The Mississippi Choctaws maintain strong connections with elected officials at the local, state and federal level. The Tribe enjoys positive relationships with our state legislative delegation as well as the state’s elected leaders. Our tribal leadership also frequently engages with the state’s congressional delegation and with federal executive cabinet leaders.
Chief Cyrus Ben with U.S. Department of Interior Secretary Deb Haaland
Chief Cyrus Ben with U.S. Department of Commerce Secretary Gina Raimondo
Chief Cyrus Ben with U.S. Senator Roger Wicker
Chief Cyrus Ben with Mississippi Governor Tate Reeves
Chief Cyrus Ben with U.S. Congressman Bennie Thompson and U.S. Department of Interior Secretary Deb Haaland
Mississippi Flag Commission
In 2020, Tribal Chief Cyrus Ben was appointed to a nine-member team that would oversee the design of a new state flag. He was selected by Governor Tate Reeves to participate in this committee and bring the historical perspective of the Tribe to the design of the new flag. The Commission reviewed hundreds of designs to get to the new selection. Chief Ben said serving on the commission was an honor that gave him a chance to educate people in Mississippi about the Mississippi Band of Choctaw Indians, the state’s only federally recognized tribe.

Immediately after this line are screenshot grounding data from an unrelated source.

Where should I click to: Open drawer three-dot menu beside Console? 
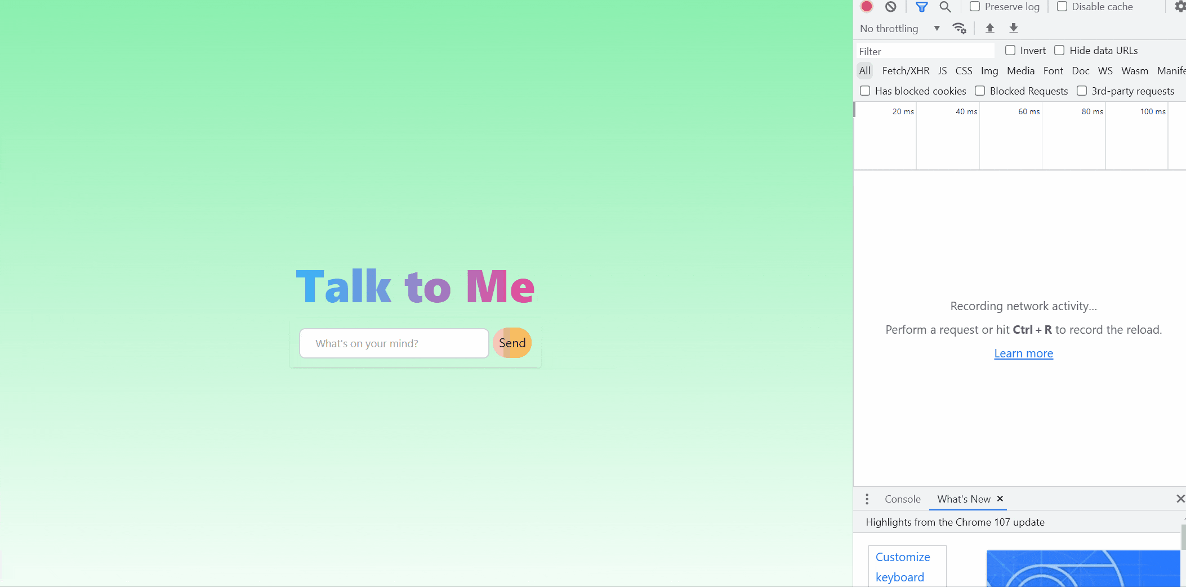point(867,499)
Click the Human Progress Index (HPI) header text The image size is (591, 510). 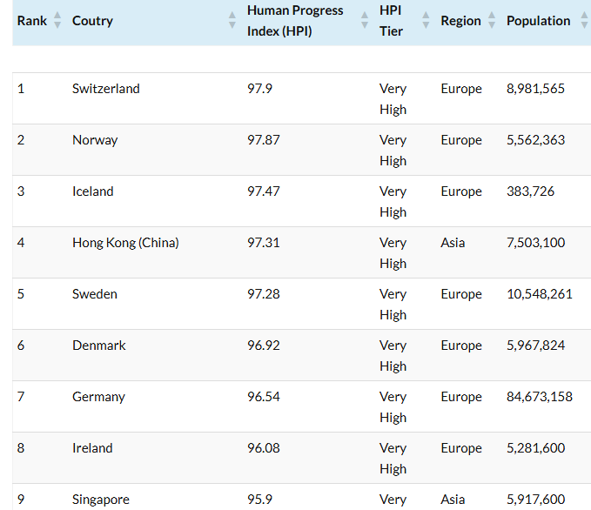[295, 21]
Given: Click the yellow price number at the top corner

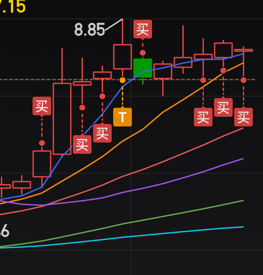Looking at the screenshot, I should tap(13, 7).
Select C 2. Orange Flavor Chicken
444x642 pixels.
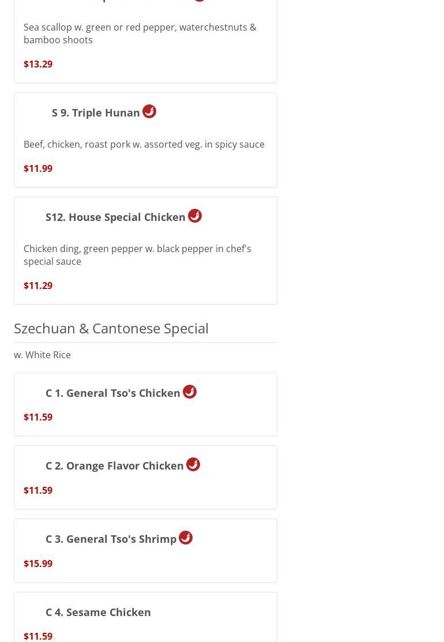115,466
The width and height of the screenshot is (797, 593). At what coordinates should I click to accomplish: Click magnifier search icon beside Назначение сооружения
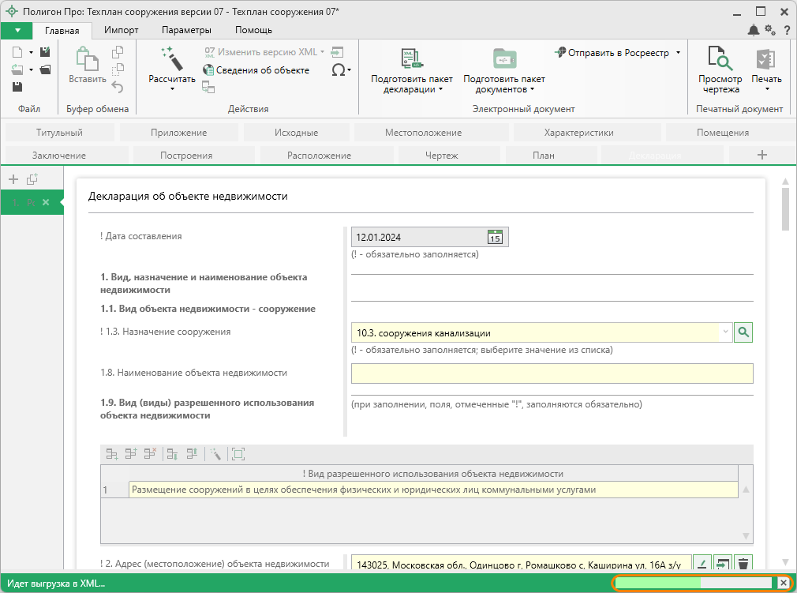pos(743,332)
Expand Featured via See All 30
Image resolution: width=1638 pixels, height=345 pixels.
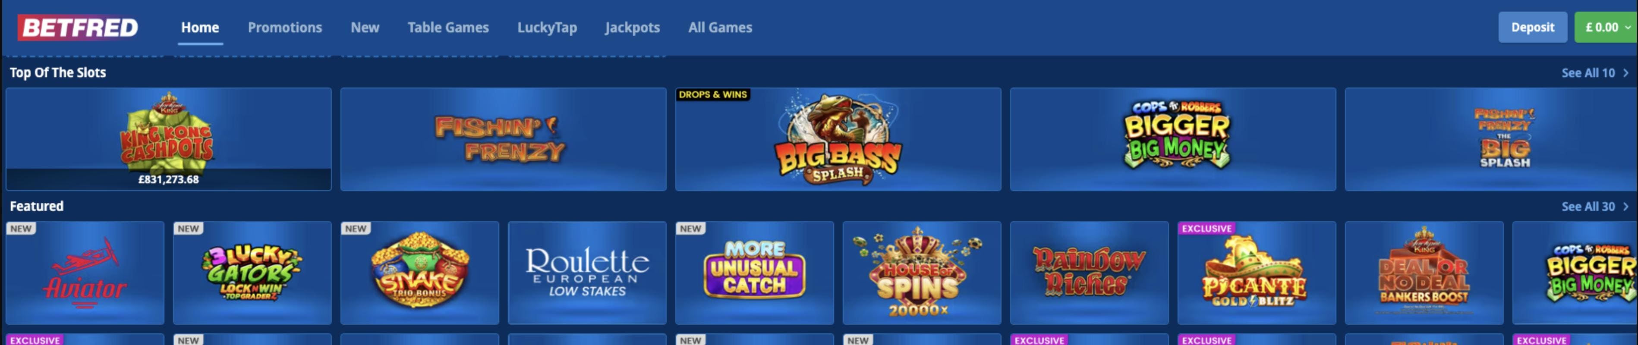pos(1595,206)
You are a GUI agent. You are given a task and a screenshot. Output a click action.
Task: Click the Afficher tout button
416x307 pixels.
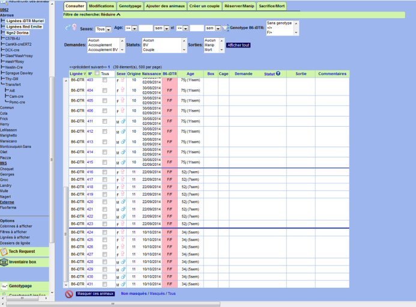238,45
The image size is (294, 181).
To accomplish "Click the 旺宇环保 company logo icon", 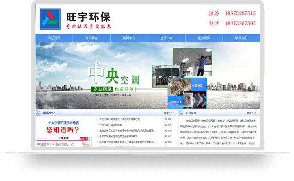I will (x=50, y=18).
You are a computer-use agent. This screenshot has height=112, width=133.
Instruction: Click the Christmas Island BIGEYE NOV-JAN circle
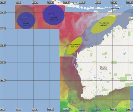[54, 15]
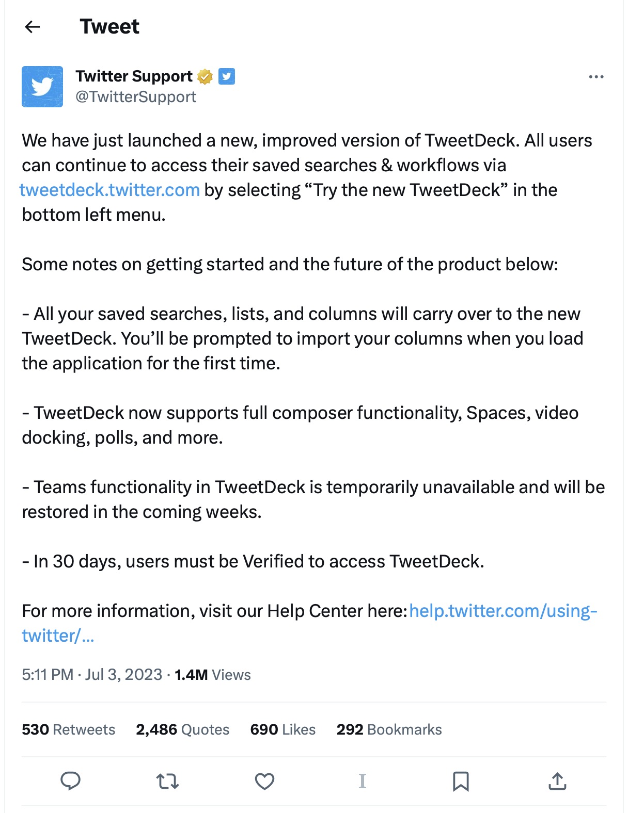Share the tweet using the upload icon
This screenshot has width=628, height=813.
pos(557,782)
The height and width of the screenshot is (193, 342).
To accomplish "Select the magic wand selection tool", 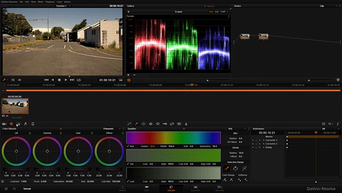I will (244, 169).
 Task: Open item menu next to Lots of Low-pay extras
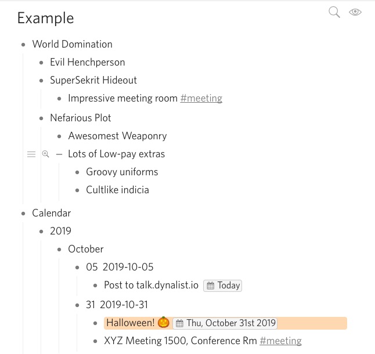pos(31,154)
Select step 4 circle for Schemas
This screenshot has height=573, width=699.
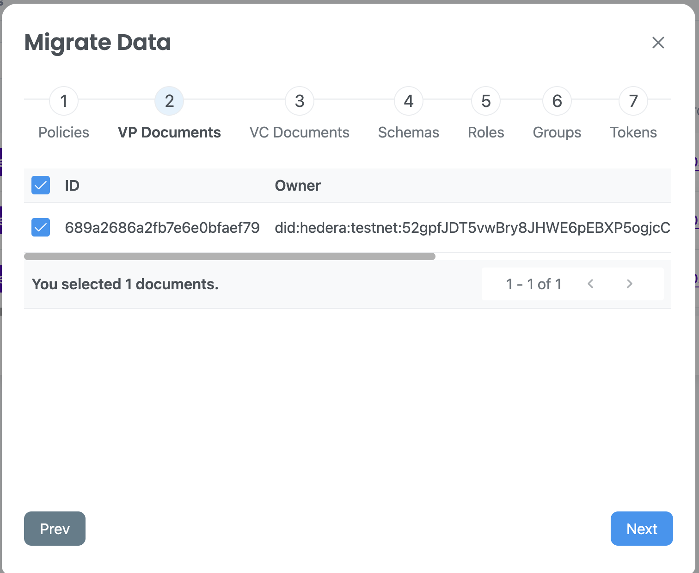[x=409, y=101]
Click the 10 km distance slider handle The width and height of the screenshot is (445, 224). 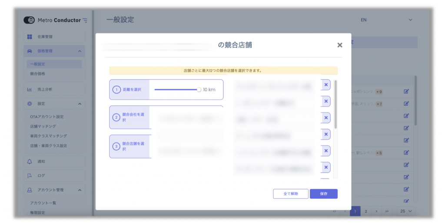(x=199, y=89)
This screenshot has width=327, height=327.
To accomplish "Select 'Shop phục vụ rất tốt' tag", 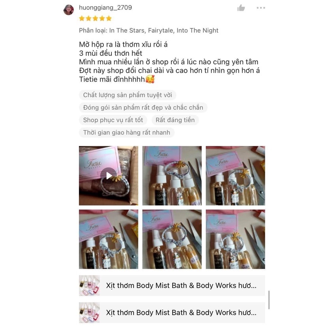I will click(x=113, y=120).
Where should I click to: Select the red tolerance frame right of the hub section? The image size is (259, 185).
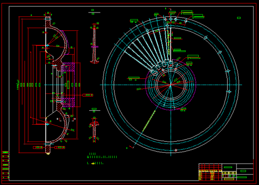pos(88,95)
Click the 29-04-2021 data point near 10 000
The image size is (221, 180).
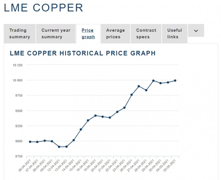tap(153, 81)
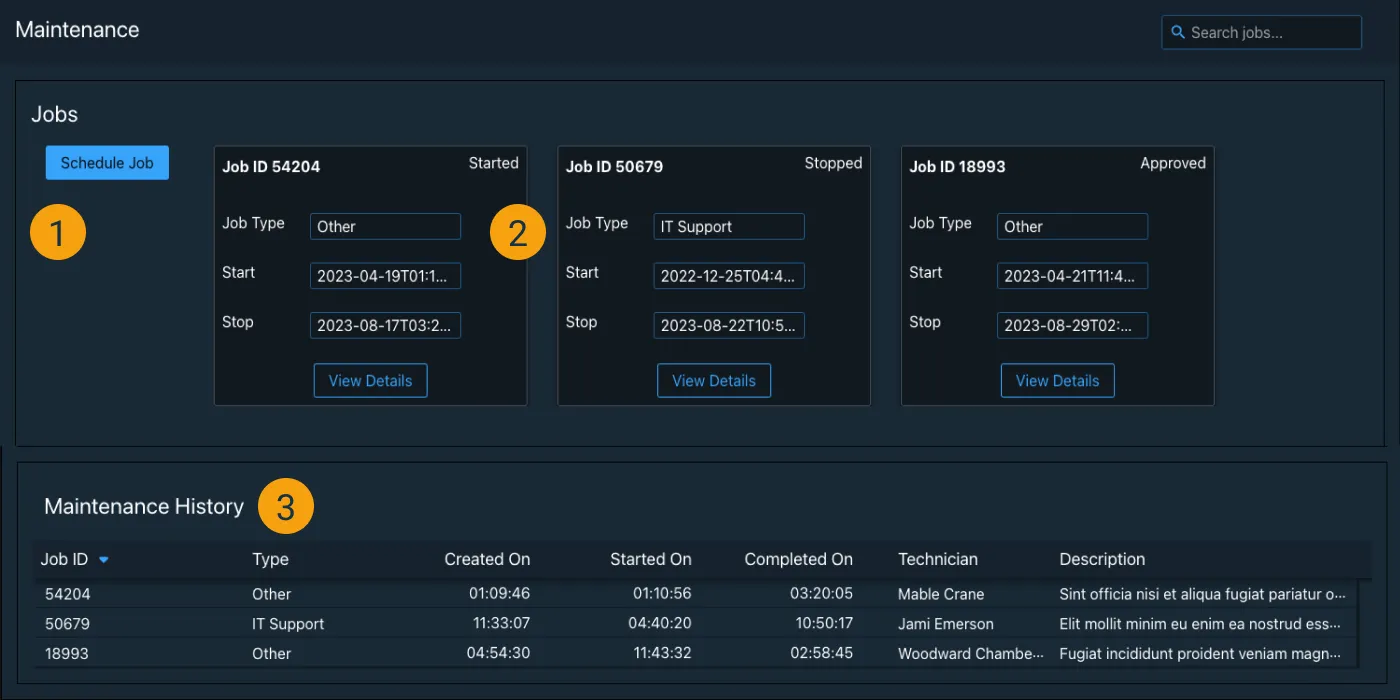Image resolution: width=1400 pixels, height=700 pixels.
Task: Select the IT Support job type field
Action: 729,226
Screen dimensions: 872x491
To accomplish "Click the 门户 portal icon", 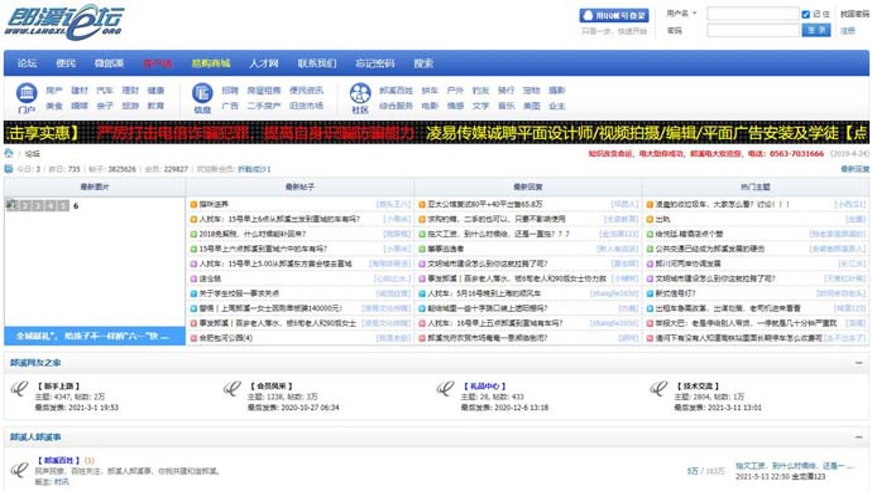I will pyautogui.click(x=27, y=98).
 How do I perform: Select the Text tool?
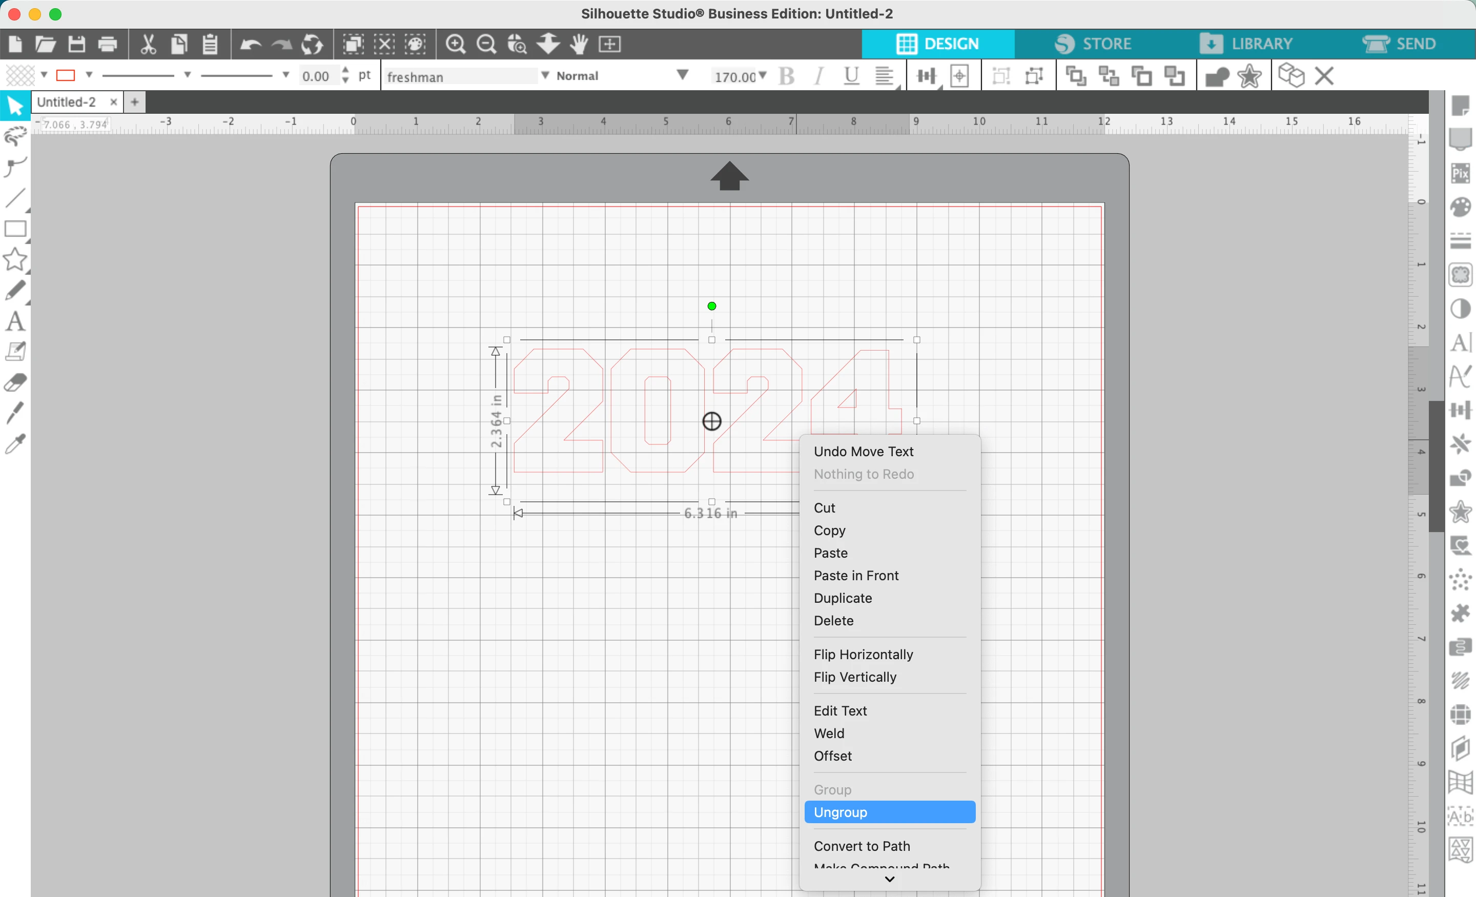tap(15, 321)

It’s a perspective that has historically been forgotten or overlooked, he said. “Many are not aware of who we are, that we are still alive and thriving here in central Mississippi,” he said.
The new state flag features a magnolia flower, a symbol of hospitality, surrounded by 20 stars, signifying Mississippi’s status as the 20th state in the union, and a gold five-point star to reflect Mississippi’s indigenous Native American tribes. The gold star is made of diamond shapes that are significant to the Choctaw culture.
After the design was approved by the Commission, it was voted on in a statewide election and approved by Mississippi’s voters. The new flag was raised at the state Capitol in January 2021.